Swedish electric vehicle maker Polestar on Wednesday cut its longstanding 2025 deliveries target and said that despite cost cuts, it will still need to raise cash to break even that year.

The company also cut its guidance for the current year.

Shares rose about 3% in after-hours trading.

Polestar said it now targeting a gross profit margin “in the high teens” for 2025, with a total annual volume of roughly 155,000 to 165,000 vehicles. At the time of its initial public offering last year, Polestar was targeting annual sales of about 290,000 vehicles by the end of 2025.

For 2023, Polestar now expects to deliver “approximately 60,000” vehicles, at the low end of its previous guidance range, with a positive gross margin of about 2%. The company had previously guided to deliveries of between 60,000 and 70,000 vehicles in 2023, with a gross margin of 4% for the year.

Polestar’s gross margin was 1.1% in the first nine months of 2023 and 4.9% in 2022. It delivered 51,491 vehicles in 2022.

Polestar also said it is taking additional steps to cut costs. It has received $450 million in new loans from its founding investors, Chinese automaker Geely Automobile Holding and Geely subsidiary Volvo Cars. It now expects it will need additional outside funding of about $1.3 billion to get to break-even cash flow in 2025.

“By having taken the necessary steps to re-work our business plan, we are reducing costs and improving efficiencies to create a more resilient and profitable Polestar – and reducing our funding need at the same time,” CEO Thomas Ingenlath said in a statement.

The news came as part of Polestar’s third-quarter earnings report.

Polestar’s net loss for the third quarter was $155.4 million. A year ago, Polestar reported a net profit of $299.4 million, thanks to an accounting credit related to the decline of its stock price at the time.

Revenue for the third quarter increased to $613.2 million from $435.5 million during the same period last year.

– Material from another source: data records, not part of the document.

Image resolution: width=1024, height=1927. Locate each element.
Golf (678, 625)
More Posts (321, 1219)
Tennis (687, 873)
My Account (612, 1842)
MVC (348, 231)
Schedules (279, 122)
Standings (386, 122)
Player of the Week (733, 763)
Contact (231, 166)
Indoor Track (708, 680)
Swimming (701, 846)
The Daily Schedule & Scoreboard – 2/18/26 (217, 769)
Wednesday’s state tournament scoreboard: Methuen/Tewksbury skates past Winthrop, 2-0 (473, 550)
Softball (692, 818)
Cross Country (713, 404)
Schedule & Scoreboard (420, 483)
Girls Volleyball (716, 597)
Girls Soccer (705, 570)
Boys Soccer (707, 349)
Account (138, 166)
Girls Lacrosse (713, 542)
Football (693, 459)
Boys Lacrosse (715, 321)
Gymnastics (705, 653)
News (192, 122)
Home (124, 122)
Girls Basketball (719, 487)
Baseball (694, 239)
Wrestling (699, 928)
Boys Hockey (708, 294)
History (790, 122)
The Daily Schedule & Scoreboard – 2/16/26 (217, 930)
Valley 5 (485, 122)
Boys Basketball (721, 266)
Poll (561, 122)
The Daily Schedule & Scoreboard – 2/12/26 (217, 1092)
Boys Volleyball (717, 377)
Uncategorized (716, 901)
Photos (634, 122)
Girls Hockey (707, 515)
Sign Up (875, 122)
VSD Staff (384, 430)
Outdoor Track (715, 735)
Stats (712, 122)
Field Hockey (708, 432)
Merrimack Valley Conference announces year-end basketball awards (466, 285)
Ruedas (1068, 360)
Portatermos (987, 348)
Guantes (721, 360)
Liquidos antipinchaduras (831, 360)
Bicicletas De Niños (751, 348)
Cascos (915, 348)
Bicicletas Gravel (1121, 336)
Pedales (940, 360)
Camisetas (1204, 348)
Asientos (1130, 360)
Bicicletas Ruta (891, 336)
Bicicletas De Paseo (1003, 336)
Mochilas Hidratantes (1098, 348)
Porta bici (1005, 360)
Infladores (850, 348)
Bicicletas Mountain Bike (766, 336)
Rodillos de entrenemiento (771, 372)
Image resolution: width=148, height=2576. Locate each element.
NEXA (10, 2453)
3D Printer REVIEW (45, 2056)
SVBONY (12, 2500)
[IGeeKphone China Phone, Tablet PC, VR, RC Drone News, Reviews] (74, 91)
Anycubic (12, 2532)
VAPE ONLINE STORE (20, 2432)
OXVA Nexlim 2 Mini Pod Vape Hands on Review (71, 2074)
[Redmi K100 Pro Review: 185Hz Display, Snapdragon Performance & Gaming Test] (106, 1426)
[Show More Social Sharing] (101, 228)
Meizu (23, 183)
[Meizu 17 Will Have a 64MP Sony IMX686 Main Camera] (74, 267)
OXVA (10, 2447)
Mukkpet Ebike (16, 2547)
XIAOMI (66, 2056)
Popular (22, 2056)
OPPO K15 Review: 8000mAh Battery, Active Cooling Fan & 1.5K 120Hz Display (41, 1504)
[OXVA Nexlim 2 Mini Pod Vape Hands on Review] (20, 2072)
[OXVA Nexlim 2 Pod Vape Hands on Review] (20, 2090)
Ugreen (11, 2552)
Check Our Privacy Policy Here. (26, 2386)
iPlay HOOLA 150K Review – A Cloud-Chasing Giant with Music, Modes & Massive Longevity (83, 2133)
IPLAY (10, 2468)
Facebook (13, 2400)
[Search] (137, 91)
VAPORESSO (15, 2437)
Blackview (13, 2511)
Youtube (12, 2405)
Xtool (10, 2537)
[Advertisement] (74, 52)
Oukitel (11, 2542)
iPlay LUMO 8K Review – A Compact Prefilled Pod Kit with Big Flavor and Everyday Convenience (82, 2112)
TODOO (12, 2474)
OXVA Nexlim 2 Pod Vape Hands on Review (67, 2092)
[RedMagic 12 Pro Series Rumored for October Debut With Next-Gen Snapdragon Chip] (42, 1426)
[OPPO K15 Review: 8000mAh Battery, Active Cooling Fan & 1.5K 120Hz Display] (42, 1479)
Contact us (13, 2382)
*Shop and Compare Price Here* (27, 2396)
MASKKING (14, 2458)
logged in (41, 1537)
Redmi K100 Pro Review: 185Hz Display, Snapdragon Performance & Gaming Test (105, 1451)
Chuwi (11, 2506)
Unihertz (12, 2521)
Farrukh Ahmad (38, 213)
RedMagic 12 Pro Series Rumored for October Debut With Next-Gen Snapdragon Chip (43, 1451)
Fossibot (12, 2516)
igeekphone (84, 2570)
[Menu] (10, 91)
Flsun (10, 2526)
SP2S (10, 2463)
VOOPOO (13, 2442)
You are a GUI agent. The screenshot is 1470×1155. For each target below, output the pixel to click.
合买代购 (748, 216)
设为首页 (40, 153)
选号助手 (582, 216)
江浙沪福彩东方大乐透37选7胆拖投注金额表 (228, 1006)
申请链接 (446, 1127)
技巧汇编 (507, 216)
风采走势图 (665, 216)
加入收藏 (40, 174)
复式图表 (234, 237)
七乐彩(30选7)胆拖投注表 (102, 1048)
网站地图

Polestar delivered 13,976 vehicles in the third quarter, up 51% from a year ago, and a total of 41,817 vehicles in the first nine months of 2023.

Polestar had $951.1 million in cash and equivalents at the end of the third quarter, down from $1.06 billion as of June 30.

Polestar confirmed that its upcoming Polestar 3, a large electric SUV, is on track to begin production in China in the first quarter of 2024 and in the United States in the summer of next year. The Polestar 3 is based on a new platform developed by (and shared with) Volvo Cars. It was originally expected before the end of 2023, but delays with the platform’s software — developed by Volvo — pushed it into 2024.

Production of the Polestar 4, a smaller crossover SUV, will begin in China next week as planned, the company said. Deliveries are expected to begin in China next month, and in the rest of the world early next year. An additional model, an upscale sedan called Polestar 5, is currently expected to go into production in China by the end of 2024.